Should you be worried about your spouses drunken dalliances?
How responsible is someone for their drunken cheating? Is it possible to innocently fall into the arms of another when you’re wasted?
These are the questions I’ve been pondering this week. People’s feelings about drunken cheating usually tend to depend on their own experiences. If they’re someone who has accidentally snogged a friend on a night out when a little tipsy, they might feel differently than someone who has never, and would never, get so drunk as to become out of control.
Over the last few years I’ve conducted a tonne of research into infidelity, but last year was my biggest project ever. Along with my website, IllicitEncounters.com, I surveyed 4,000 UK spouses about their views on love, sex and fidelity. And one of the key questions we asked was about this very scenario.
Interestingly, people seemed to be more lieniant that we expected. Over a quarter of women (26%) and almost a third (32%) of men feel that if you cheat when drunk you should feel almost no responsibility or guilt. No responsibility at all.
For the rest, a considerable proportion believe that, because your decision-making ability is impaired when you’re drunk, it’s not as simple as ‘guilty or not guilty’. A conversation needs to be had about the who, where and why of the situation - especially the who.

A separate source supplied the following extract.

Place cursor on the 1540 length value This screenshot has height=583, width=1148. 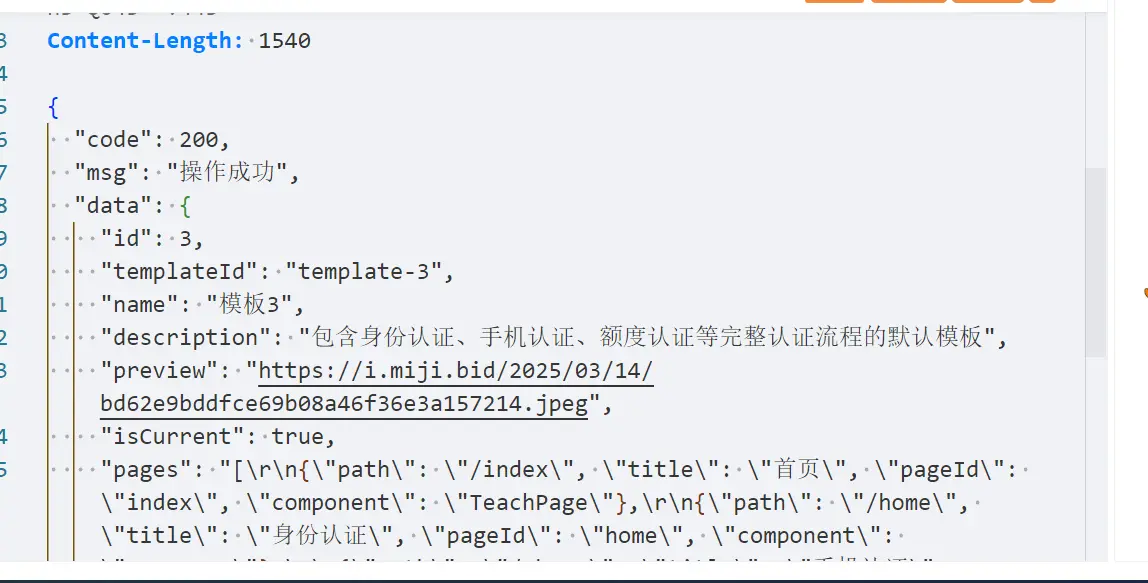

I'm of the latter opinion. Cheating is relative, and everyone has their own boundaries when it comes to what is and isn't okay. I do think, for couples that are pursuing a monogamous relationship, it's worth having this conversation before it needs to be had. A great way of avoiding upsetting and confusing misunderstandings about cheating is to talk about your feelings about monogamy and explicitly draw out acceptable and unacceptable behavior. It might sound a bit over zealous, but considering that between 40 and 60% of people will cheat on their partner at some point, it's more than likely going to be helpful in the long-run.